Systems programming · lesson 01

The process memory map

When your program runs, the OS gives it the illusion of owning all of memory. That memory is divided into named regions — text, data, BSS, heap, stack — each with different rules about lifetime, growth direction, and access permissions.

in progress
12 min interactive

One address space, many regions

A running process sees a large flat array of addresses — typically 48 bits on x86-64, giving 256 terabytes of virtual address space. But not all of that space is used the same way. The OS and linker carve it into regions, each with a specific purpose and protection flags.

You've been writing into these regions all along. Every global variable, every stack frame, every malloc call — each lands in a specific region. Understanding where things live explains why some memory errors crash immediately while others corrupt silently, and why some addresses are valid and others are not.

The text segment

The text segment (also called the code segment) contains the compiled machine instructions of your program. It's loaded from the executable at startup and is typically read-only and executable. Read-only because the program's code shouldn't change at runtime; executable because the CPU needs to fetch instructions from it.

Writing to the text segment causes a segfault. This is intentional — it prevents both accidental corruption and certain classes of code injection attacks.

The data and BSS segments

Global and static variables live in one of two segments depending on whether they have an initializer:

  • Data segment — initialized globals and statics. int x = 42; at file scope. The initial value is stored in the executable and copied in at load time.
  • BSS segment — uninitialized globals and statics. int y; at file scope. The executable records only the size; the OS zero-fills this region at load time. This is why global variables are guaranteed to be zero-initialized in C.
💡
BSS stands for "Block Started by Symbol" — a name from 1950s assembly. Zero-filling saves executable size: instead of storing millions of zeros in the binary, the OS just maps zeroed pages when it loads the BSS section.

The heap

The heap is where dynamically allocated memory lives — everything you get from malloc, calloc, or realloc. It starts just above the BSS segment and grows upward toward higher addresses as you allocate more.

The heap is managed by the C runtime library (libc), which itself uses the brk or mmap syscalls to request pages from the OS. malloc is not a syscall — it's a user-space library function that maintains its own free lists and only goes to the OS when it needs more pages.

⚠️
Heap memory has no automatic lifetime. Unlike stack frames that vanish when a function returns, heap memory stays allocated until you explicitly call free. Forget to free it: memory leak. Free it and keep a pointer: dangling pointer. Free it twice: undefined behavior that can corrupt the heap's internal bookkeeping.

The stack

The stack holds function call frames — local variables, function parameters, saved registers, and the return address. It starts at a high address and grows downward toward lower addresses with each function call. When the function returns, the frame is popped and that memory is available for the next call.

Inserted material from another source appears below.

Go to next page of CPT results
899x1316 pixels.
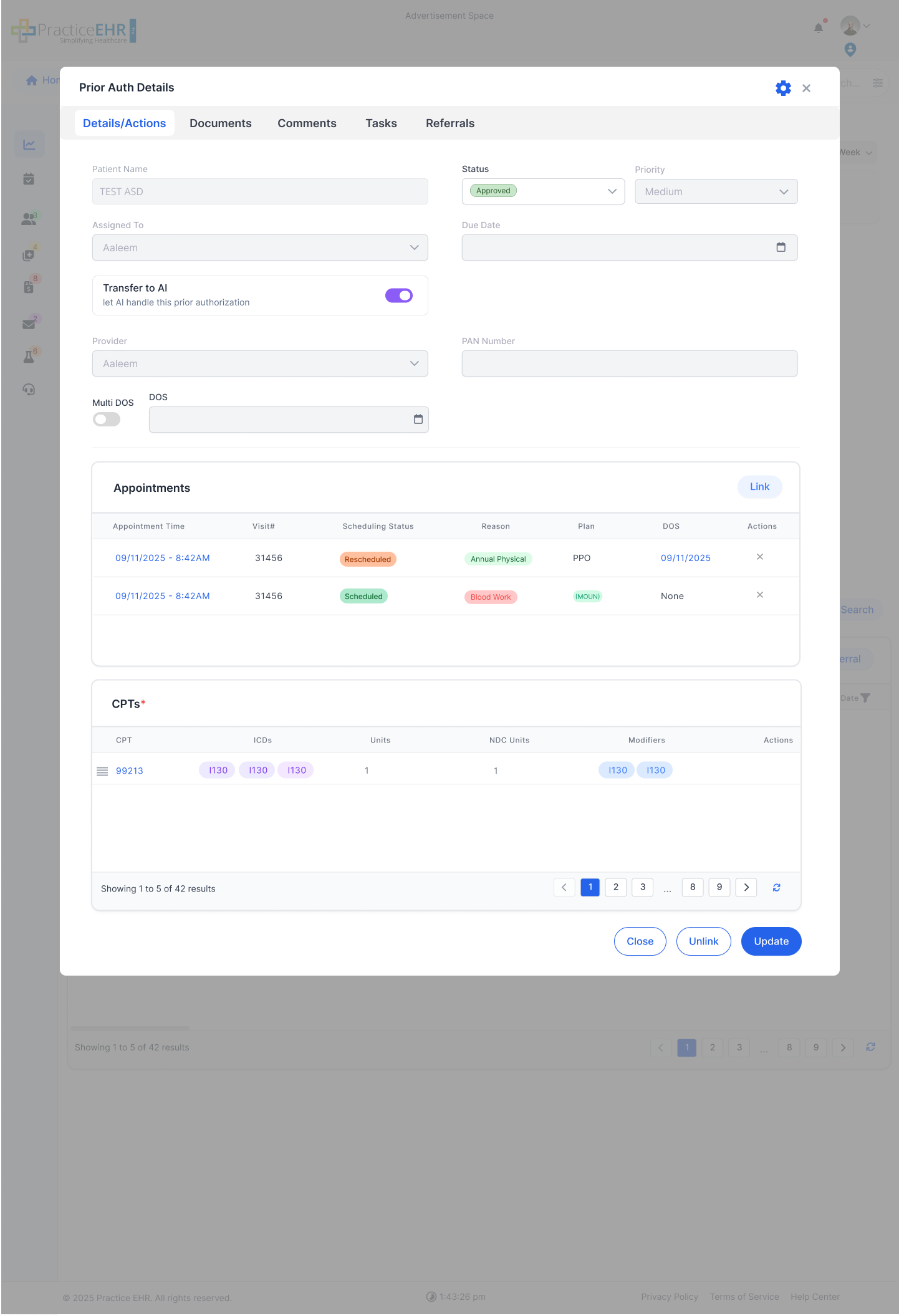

The stack is the fastest memory: no allocation calls, no bookkeeping, just a decrement of the stack pointer. But it has a fixed maximum size (typically 8 MB on Linux). Exceed it with deep recursion or large local arrays and you get a stack overflow — your stack collides with an unmapped guard page and the OS sends SIGSEGV.

c
int global_init = 42; // data segment int global_uninit; // BSS segment (zero-initialized) static int file_scoped = 7; // data segment, internal linkage int main(void) { int local = 10; // stack int *heap = malloc(64); // heap (the pointer itself is on stack) free(heap); return 0; }

Memory-mapped region and kernel space

Above the stack, the OS maps additional regions: shared libraries (libc, for example) are memory-mapped into your address space so all processes can share the same physical pages for read-only code. The mmap syscall lets your program also map files or anonymous regions here directly.

The top of the virtual address space is reserved for the kernel. On x86-64 Linux, the upper 128 TB is kernel space — your process cannot access it directly. Attempting to read or write a kernel address causes an immediate segfault. Kernel code runs at a different privilege level; the only way to cross that boundary is through a syscall.

💡
The heap and stack grow toward each other. Traditionally, the heap grows upward from low addresses and the stack grows downward from high addresses. In a flat enough address space, they could theoretically collide — but modern OS virtual memory makes this extremely unlikely in practice, since the address space is huge and the OS enforces limits.

Inspecting your own process map

On Linux, /proc/self/maps shows your process's current memory map at runtime. Each line shows an address range, permissions, and what it's mapped to:

shell
$ cat /proc/self/maps 55a3b2000000-55a3b2001000 r-xp ... /usr/bin/cat ← text (r-x: read+execute) 55a3b2200000-55a3b2201000 r--p ... /usr/bin/cat ← rodata 55a3b2201000-55a3b2202000 rw-p ... /usr/bin/cat ← data+BSS 55a3b4000000-55a3b4021000 rw-p ... [heap] 7fff9a000000-7fff9a021000 rw-p ... [stack]
one-line takeaway

Every variable in your program lives in a named region — text, data, BSS, heap, or stack — and each region has rules about lifetime, growth direction, and who manages it.